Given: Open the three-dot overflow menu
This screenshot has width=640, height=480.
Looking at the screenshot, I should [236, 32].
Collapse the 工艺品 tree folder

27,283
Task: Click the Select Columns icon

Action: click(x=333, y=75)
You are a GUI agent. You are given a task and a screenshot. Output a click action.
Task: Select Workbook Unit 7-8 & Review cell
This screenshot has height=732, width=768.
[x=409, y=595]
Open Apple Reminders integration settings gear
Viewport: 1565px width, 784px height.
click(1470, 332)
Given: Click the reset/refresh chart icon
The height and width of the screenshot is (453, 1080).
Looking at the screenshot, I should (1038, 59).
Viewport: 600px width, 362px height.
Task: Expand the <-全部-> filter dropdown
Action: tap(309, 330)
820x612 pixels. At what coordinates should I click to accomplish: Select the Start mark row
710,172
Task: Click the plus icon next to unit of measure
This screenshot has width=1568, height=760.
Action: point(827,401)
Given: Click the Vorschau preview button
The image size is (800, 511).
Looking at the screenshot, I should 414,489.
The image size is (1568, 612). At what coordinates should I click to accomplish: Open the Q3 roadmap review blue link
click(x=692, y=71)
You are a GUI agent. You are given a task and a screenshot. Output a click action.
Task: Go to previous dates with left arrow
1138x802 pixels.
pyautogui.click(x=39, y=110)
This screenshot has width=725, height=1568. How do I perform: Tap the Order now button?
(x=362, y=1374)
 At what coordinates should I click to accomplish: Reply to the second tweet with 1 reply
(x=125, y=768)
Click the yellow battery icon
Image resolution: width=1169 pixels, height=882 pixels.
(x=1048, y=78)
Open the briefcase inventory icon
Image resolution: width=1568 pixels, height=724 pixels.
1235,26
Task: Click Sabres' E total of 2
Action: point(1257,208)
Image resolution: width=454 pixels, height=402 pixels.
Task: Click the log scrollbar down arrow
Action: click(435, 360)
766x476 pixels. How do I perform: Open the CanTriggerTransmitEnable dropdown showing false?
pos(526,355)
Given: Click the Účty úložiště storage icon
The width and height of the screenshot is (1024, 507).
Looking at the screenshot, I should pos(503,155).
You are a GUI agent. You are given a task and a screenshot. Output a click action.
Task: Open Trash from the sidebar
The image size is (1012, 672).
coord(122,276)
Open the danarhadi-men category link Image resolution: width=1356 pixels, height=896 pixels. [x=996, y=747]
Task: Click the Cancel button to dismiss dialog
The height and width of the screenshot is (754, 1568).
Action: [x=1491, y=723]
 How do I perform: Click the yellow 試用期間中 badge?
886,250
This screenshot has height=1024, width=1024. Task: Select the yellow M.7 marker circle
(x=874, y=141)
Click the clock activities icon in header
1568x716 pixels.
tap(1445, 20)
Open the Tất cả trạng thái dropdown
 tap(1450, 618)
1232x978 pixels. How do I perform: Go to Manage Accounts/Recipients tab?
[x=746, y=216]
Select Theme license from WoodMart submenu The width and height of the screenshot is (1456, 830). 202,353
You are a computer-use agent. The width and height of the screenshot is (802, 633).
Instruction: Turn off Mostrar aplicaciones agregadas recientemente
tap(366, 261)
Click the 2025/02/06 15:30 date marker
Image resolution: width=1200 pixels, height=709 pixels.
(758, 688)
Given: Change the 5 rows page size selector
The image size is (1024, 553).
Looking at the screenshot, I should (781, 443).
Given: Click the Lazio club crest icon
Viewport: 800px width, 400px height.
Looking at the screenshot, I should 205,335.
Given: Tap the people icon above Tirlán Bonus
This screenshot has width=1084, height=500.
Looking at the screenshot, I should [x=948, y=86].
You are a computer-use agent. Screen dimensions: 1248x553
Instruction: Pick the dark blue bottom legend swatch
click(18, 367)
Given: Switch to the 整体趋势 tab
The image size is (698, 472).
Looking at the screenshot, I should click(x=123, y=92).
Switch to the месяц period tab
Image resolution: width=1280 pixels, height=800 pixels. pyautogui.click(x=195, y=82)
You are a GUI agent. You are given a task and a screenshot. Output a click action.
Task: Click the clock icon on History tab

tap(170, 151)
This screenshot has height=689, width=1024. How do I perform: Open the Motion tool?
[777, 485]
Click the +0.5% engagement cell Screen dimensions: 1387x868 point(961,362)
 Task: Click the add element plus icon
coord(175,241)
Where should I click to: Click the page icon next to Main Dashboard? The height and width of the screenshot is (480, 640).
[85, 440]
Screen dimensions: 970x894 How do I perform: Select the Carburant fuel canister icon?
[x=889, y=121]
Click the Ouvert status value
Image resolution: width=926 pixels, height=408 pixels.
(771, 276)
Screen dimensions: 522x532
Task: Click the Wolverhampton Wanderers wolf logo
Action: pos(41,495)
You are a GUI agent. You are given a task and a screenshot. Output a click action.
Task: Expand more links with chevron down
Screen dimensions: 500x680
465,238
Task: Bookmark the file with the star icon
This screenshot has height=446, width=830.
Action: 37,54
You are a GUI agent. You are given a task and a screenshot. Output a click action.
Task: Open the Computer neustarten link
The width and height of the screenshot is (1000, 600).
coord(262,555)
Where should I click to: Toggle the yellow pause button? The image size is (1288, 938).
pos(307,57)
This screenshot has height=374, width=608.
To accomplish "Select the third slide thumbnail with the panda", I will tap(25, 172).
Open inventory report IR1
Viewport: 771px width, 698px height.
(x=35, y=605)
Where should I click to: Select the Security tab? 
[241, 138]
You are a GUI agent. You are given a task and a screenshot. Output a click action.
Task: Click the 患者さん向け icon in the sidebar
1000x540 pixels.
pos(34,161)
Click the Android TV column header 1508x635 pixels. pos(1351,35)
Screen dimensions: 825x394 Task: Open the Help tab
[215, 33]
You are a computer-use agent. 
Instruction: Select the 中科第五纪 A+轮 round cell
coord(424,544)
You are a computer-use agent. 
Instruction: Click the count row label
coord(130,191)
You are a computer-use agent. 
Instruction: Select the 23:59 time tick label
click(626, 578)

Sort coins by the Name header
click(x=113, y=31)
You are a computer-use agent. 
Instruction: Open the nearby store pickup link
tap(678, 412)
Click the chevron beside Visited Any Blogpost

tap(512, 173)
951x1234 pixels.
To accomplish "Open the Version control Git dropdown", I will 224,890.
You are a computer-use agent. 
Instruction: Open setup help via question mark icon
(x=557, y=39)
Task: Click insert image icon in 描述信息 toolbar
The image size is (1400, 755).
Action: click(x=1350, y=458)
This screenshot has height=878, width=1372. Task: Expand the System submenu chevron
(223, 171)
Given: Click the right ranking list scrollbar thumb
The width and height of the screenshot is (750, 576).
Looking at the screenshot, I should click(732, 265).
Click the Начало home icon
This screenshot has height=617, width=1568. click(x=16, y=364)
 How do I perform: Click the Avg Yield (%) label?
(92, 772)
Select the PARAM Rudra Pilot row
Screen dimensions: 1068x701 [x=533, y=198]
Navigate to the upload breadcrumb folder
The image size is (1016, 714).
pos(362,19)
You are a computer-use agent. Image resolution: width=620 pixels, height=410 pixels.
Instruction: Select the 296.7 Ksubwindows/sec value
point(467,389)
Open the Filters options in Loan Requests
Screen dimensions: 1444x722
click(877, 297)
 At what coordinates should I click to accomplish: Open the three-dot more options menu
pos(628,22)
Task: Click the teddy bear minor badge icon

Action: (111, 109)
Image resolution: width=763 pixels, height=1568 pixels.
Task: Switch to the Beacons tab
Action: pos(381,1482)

-------

**EXERCISE REQUIREMENTS:** In the records above, find each line with the word "sidebar" and copy it.

**EXERCISE RESPONSE:**
Task: Open Trash from the sidebar
Task: Click the 患者さん向け icon in the sidebar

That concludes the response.